Messier 98, NGC 4192

Messier 98 (NGC 4192) is a beautiful spiral galaxy seen edge-on in the southern part of Coma Berenices, and a member of the Virgo Cluster of Galaxies.

M 98 was discovered in 1781 by Pierre Mechain and confirmed later the same year by Charles Messier. Along with M 99 and M 100, Messier cataloged M 98 immediately before publishing the third, final edition of his list, and remarked that M 98 was the faintest of the three.

At visual magnitude 10.1, Messier 98 is actually one of the faintest objects in Messier's catalog. M 98 can be best located by starting from the 5th-magnitude star 6 Comae Berenices. The galaxy measures 9.5' x 3.2' in size; it has a bright, irregularly-concentrated disk, and a mottled central area with a 1' diameter core and starlike nucleus.

M 98 is a type Sb spiral galaxy seen nearly edge-on. In larger telescopes, it displays a chaotic, diffuse disk, containing some blue regions of newly formed stars, and a huge quantity of occulting dust, which reddens the light of the small, bright, central nucleus.

M 98 is a member of the Coma-Virgo Galaxy Cluster, which is estimated to be 65 to 70 million light years away. The galaxy's true diameter is at least 185,000 light years, and its absolute magnitude is -21.8, a luminosity of 85 billion Suns.

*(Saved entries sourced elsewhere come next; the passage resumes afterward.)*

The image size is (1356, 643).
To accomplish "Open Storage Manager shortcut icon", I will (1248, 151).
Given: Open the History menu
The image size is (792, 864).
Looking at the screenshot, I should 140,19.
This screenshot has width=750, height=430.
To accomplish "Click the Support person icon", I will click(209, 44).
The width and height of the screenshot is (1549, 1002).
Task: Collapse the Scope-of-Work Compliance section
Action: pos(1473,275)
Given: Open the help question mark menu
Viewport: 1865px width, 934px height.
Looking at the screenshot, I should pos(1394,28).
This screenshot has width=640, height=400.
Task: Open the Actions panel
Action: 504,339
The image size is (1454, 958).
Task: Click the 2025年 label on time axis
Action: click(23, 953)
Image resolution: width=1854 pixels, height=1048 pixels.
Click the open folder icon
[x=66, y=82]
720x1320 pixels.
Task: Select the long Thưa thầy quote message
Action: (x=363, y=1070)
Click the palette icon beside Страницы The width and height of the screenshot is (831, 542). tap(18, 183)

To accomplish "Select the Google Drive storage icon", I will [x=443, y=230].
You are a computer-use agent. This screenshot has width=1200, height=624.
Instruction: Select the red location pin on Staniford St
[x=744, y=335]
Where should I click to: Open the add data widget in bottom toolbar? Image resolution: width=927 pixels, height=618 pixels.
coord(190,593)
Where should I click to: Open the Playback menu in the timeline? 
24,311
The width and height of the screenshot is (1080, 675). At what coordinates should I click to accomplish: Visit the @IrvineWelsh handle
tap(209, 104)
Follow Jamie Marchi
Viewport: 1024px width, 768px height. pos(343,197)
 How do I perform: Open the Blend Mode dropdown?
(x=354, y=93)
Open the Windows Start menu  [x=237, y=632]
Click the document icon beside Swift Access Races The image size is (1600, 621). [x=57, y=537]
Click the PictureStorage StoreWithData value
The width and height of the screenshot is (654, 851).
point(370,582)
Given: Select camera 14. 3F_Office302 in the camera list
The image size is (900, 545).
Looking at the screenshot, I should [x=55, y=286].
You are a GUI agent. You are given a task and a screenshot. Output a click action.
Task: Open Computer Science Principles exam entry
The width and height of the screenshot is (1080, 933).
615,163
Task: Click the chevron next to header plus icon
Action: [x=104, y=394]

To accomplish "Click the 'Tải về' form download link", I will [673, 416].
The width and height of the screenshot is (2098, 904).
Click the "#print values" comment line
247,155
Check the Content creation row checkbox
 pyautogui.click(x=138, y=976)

M 98 is one of the handful of Coma-Virgo galaxies with a blue shift rather than a red shift; it is approaching us with a velocity of 140 km/sec. Because of this, some have speculated that M 98 could be a foreground galaxy rather than a cluster member. However, M 98's blue shift is one of the strongest arguments that it actually is a member! In the massive, dense Virgo Cluster, infall velocity and close encounter motion may easily sum to more than 1200 km/sec. This motion is directed toward us, by chance, resulting in the blue shift measured in the spectrum of this galaxy.